- Work to complete -
An exact copy of the records below is required, and it must contain no pictures.

[Screenshot grounding data]
+---+

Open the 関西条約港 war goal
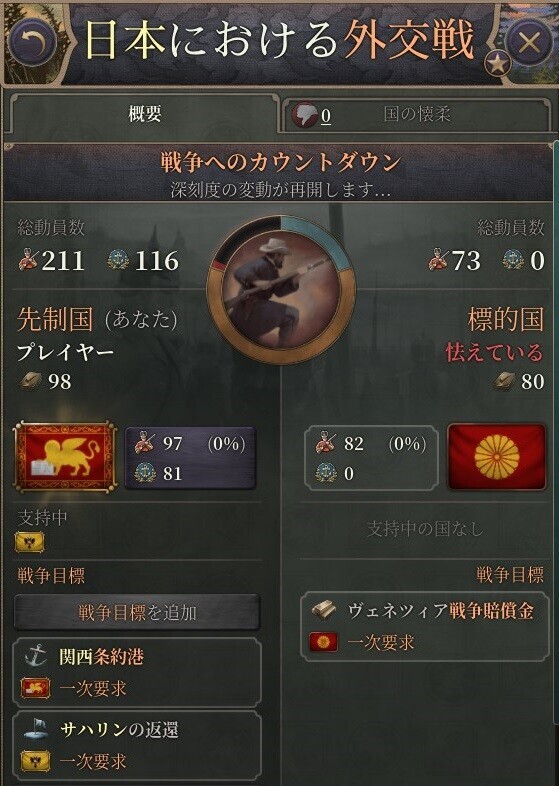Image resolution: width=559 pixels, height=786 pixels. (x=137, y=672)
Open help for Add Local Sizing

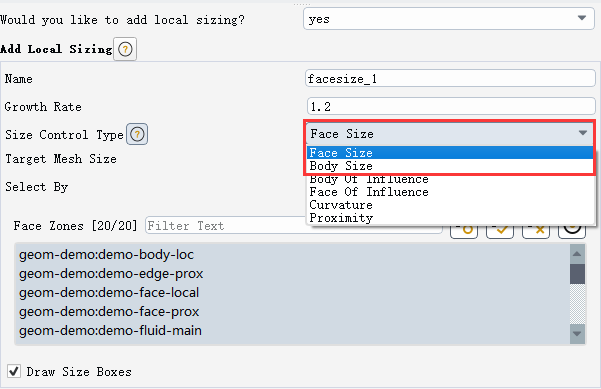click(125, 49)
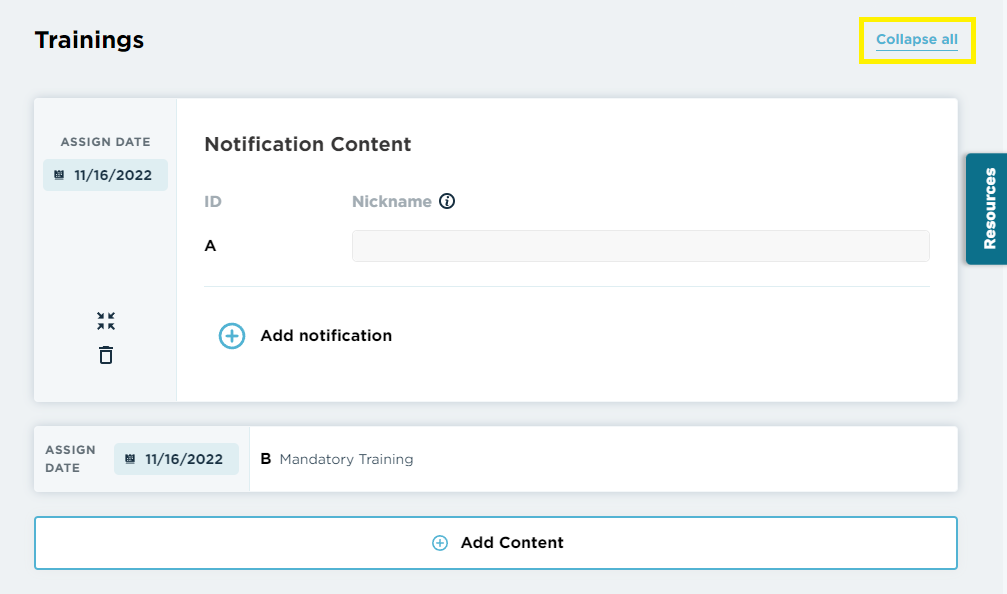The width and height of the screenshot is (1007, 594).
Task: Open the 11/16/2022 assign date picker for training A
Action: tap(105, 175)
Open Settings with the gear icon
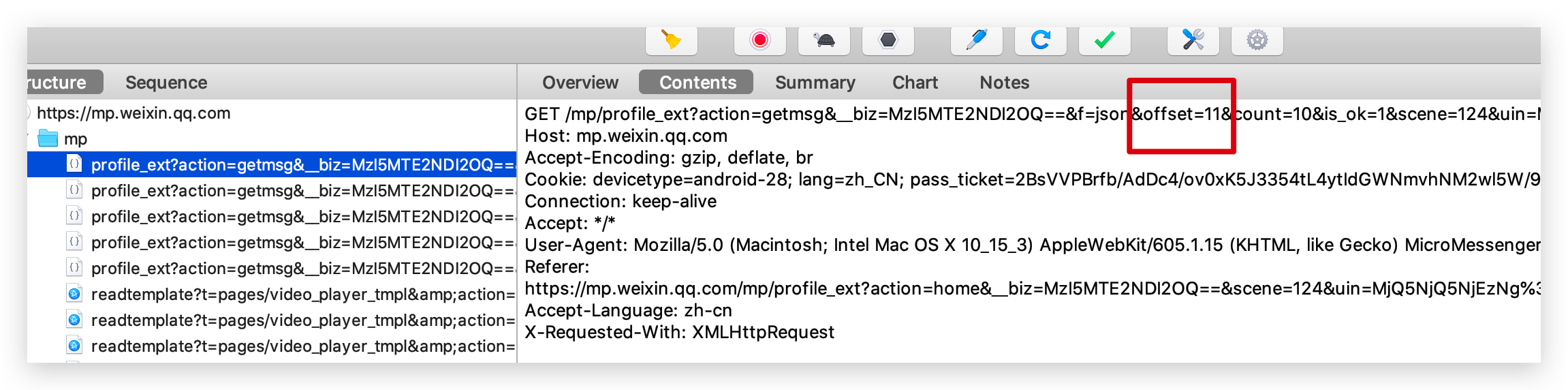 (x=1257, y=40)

+---+

- Response box -
Open the 関西条約港 war goal
Image resolution: width=559 pixels, height=786 pixels. (x=137, y=672)
Open help for Add Local Sizing

click(125, 49)
The width and height of the screenshot is (1007, 594).
Task: Open the 11/16/2022 assign date picker for training A
Action: tap(105, 175)
Open Settings with the gear icon
 (x=1257, y=40)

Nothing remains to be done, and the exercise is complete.